Certains pays sont même gratifiés de taux de croissance négative, à l’instar de l’Allemagne (-0,1%) et la France (0,7%). Le Royaume-Uni passera de -0,3% en 2023 à 1% en 2024. Les Etats-Unis auront une croissance de 1,6% en 2023 et 1,1% en 2024. Même niveau de projection pour le Japon, avec un taux de 1,3% en 2023 à 1% en 2024. La croissance économique de nombreux pays émergents et en développement s’accélère, quant à elle, en passant de 2,8% en 2022 à 4,5% en 2023. La Chine et l’Inde se porteront mieux avec des performances respectives de 5,2% et 5,9%.
Pour l’Algérie, le FMI prévoit un taux de croissance de 2,6% en 2023 et en 2024, contre 2,9% en 2022.
Par ailleurs, le taux de croissance de l’économie mondiale risque de chuter encore et de passer à 2,5 % dans le cas où se produira le scénario plausible d’une amplification des tensions sur le secteur financier.
Le taux de croissance dans les pays avancés passera sous la barre de 1%.
Concernant l’inflation globale mondiale, les projections du FMI tablent sur un niveau de 7% en 2023 contre 8,7%en 2022, et ce, sous l’effet de la baisse des prix des produits de base, cependant l’inflation sous-jacente devrait diminuer plus lentement. «Dans la plupart des pays, l’inflation ne devrait pas revenir à son niveau cible avant 2025», indique le rapport. «Les marchés du travail se retrouvent sous tension dans un certain nombre de pays. Les effets secondaires de la rapide hausse des taux directeurs commencent à se manifester, les facteurs de vulnérabilité du secteur bancaire ayant été mis au jour et les craintes de propagation à l’ensemble du secteur financier, y compris aux institutions financières non bancaires, se faisant plus vives.

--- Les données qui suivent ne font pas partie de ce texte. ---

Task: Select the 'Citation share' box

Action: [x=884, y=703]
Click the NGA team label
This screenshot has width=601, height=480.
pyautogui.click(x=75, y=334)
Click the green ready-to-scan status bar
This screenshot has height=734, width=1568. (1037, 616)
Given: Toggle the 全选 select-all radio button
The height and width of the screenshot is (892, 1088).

Les risques de dégradation des perspectives restent très élevés et la probabilité à un atterrissage brutal a fortement augmenté», souligne le FMI dans ses projections. «Les récentes turbulences du secteur bancaire nous rappellent que la situation reste fragile. Une fois de plus les risques de détérioration des perspectives de l’économie mondiale dominent et le brouillard s’épaissit ; l’inflation est bien plus tenace que nous ne l’anticipions même il y a quelques mois de cela… Selon nos prévisions, l’inflation sous-jacente en glissement annuel reculera à 5,1% cette année, soit une forte révision à la hausse de 0,6 point de pourcentage par rapport à notre mise à jour de janvier, ce qui dépasse largement le niveau cible», explique le rapport du FMI.
Ce dernier rappelle que la stabilité d’un système financier doit reposer sur sa capacité à absorber les pertes sans avoir recours à l’argent des contribuables. «La courte période d’instabilité qu’a connue le marché des obligations d’Etat britanniques en automne dernier et les récentes turbulences du secteur bancaire aux Etats-Unis témoignent de la grande vulnérabilité tant des banques que des intermédiaires financiers non bancaires.

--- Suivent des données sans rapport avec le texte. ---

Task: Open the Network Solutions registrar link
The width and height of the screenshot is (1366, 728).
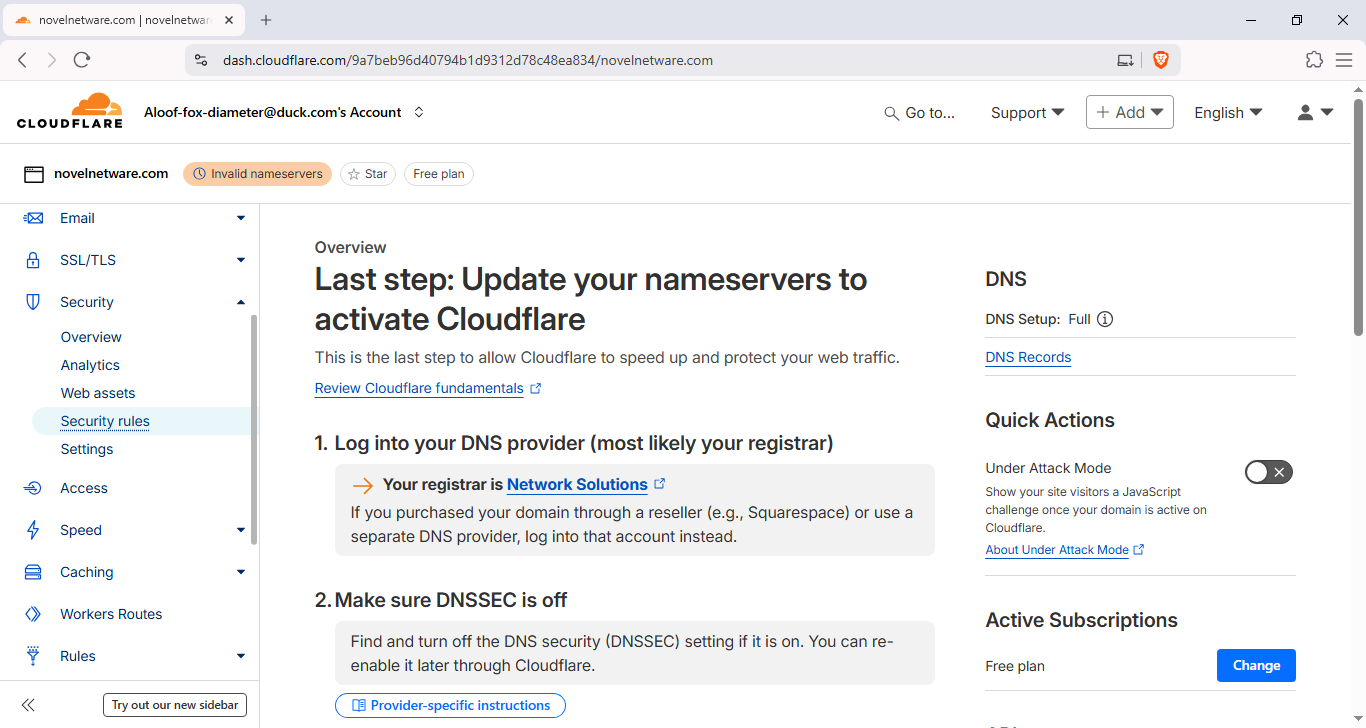Action: coord(577,485)
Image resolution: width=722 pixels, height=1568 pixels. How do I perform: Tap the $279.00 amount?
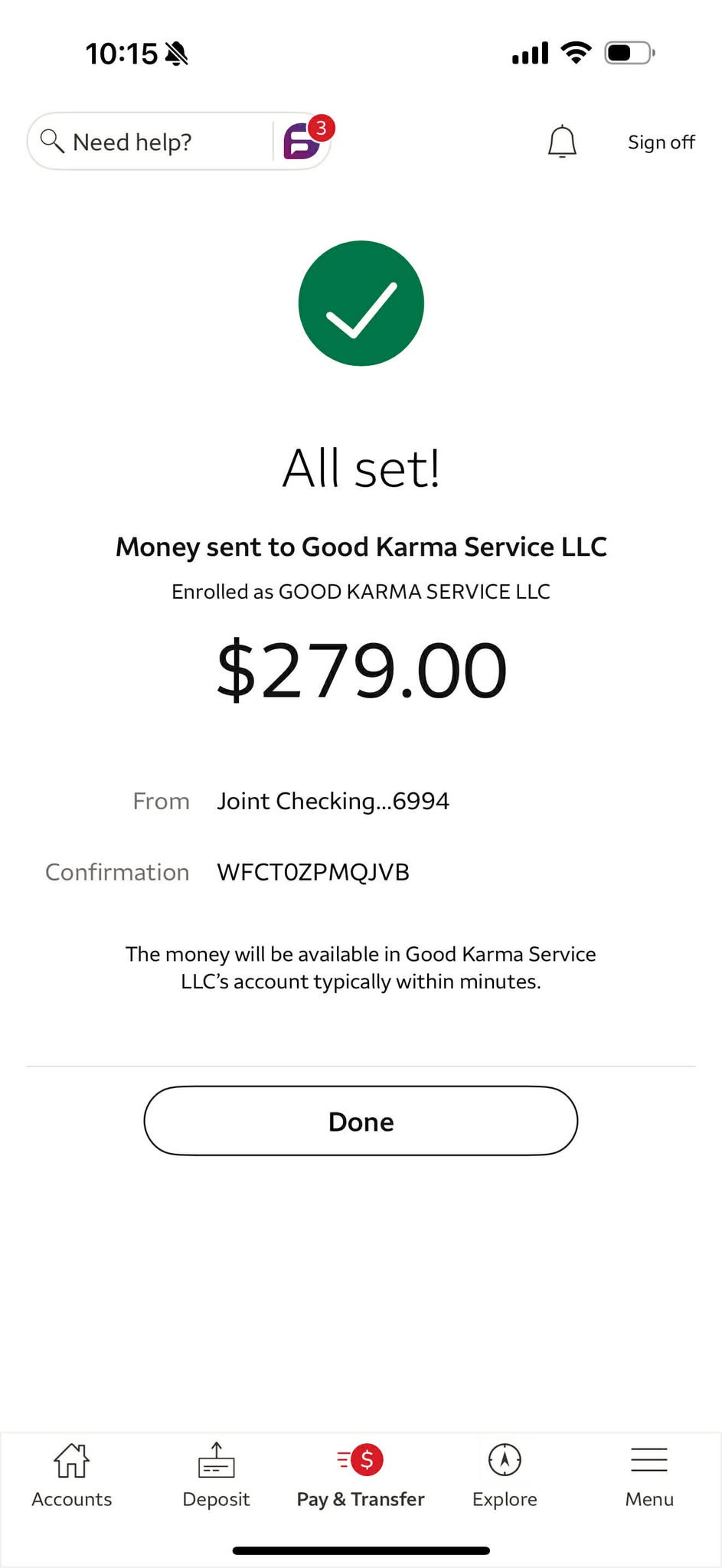[x=361, y=671]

Dans les deux cas, les autorités ont su réagir rapidement et vigoureusement, ce qui leur a permis de contenir l’instabilité», note le même document, en prévoyant un scénario dans lequel les banques octroient encore moins de prêts en raison de l’augmentation des coûts du crédit et où les investisseurs chercheront le prochain maillon faible de la chaîne. «Un choc lié à une aversion pour le risque pourrait avoir des répercussions spectaculaires sur les conditions de crédit et les finances publiques, en particulier dans les pays émergents et ceux en développement», indique le FMI, en alertant sur une éventuelle précipitation de sorties passives de capitaux, une hausse suite des prises de risque, un recours aux valeurs refuge et une perte de confiance.

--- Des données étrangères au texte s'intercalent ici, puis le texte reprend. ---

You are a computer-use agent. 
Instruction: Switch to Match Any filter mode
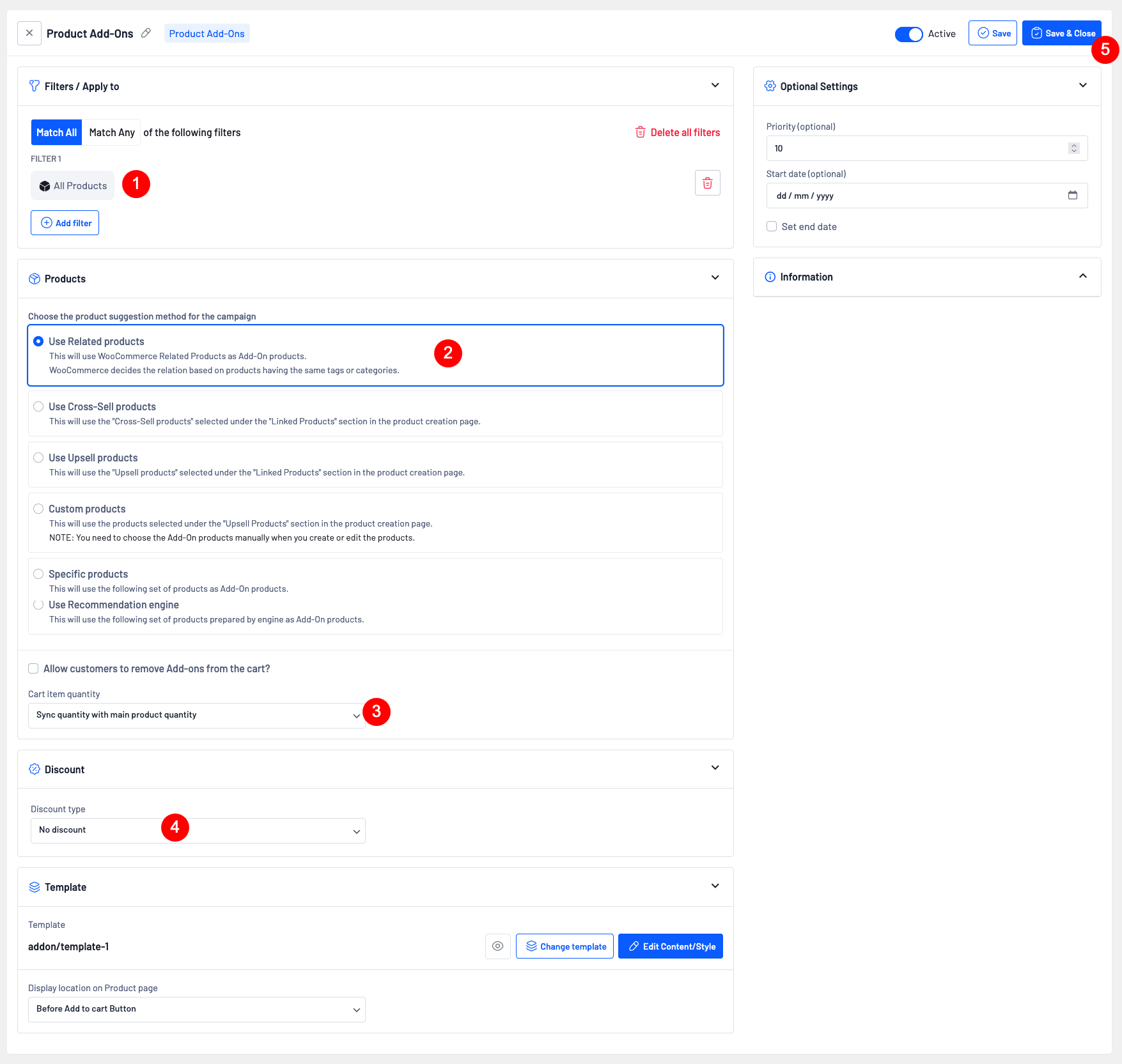pos(111,132)
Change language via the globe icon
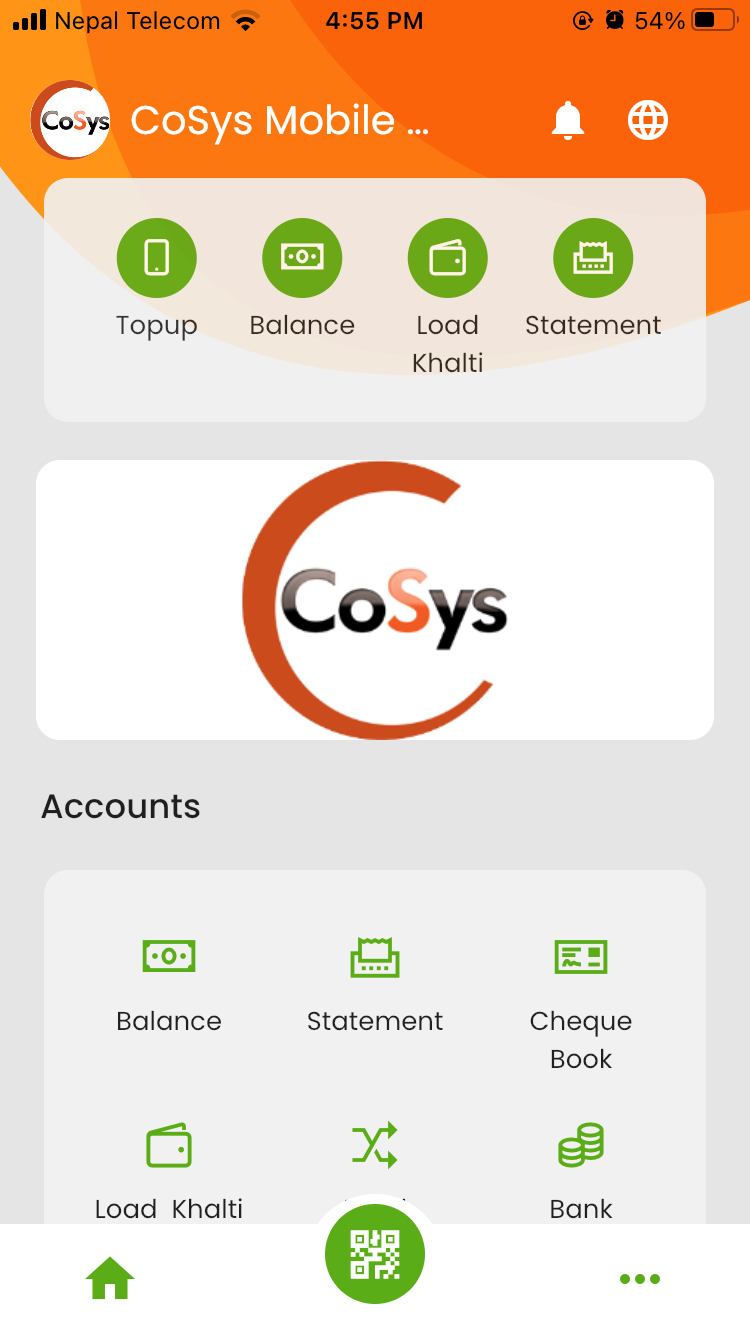Screen dimensions: 750x1334 point(648,121)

Dans ce cas, la croissance pourrait chuter à 1% pour cette année. «Nous nous engageons dans une phase périlleuse où la croissance économique reste décevante», avertit le rapport, en appelant les autorités de la réglementation et du contrôle à agir «afin d’éviter que les points de fragilité financière ne dégénèrent en véritable crise».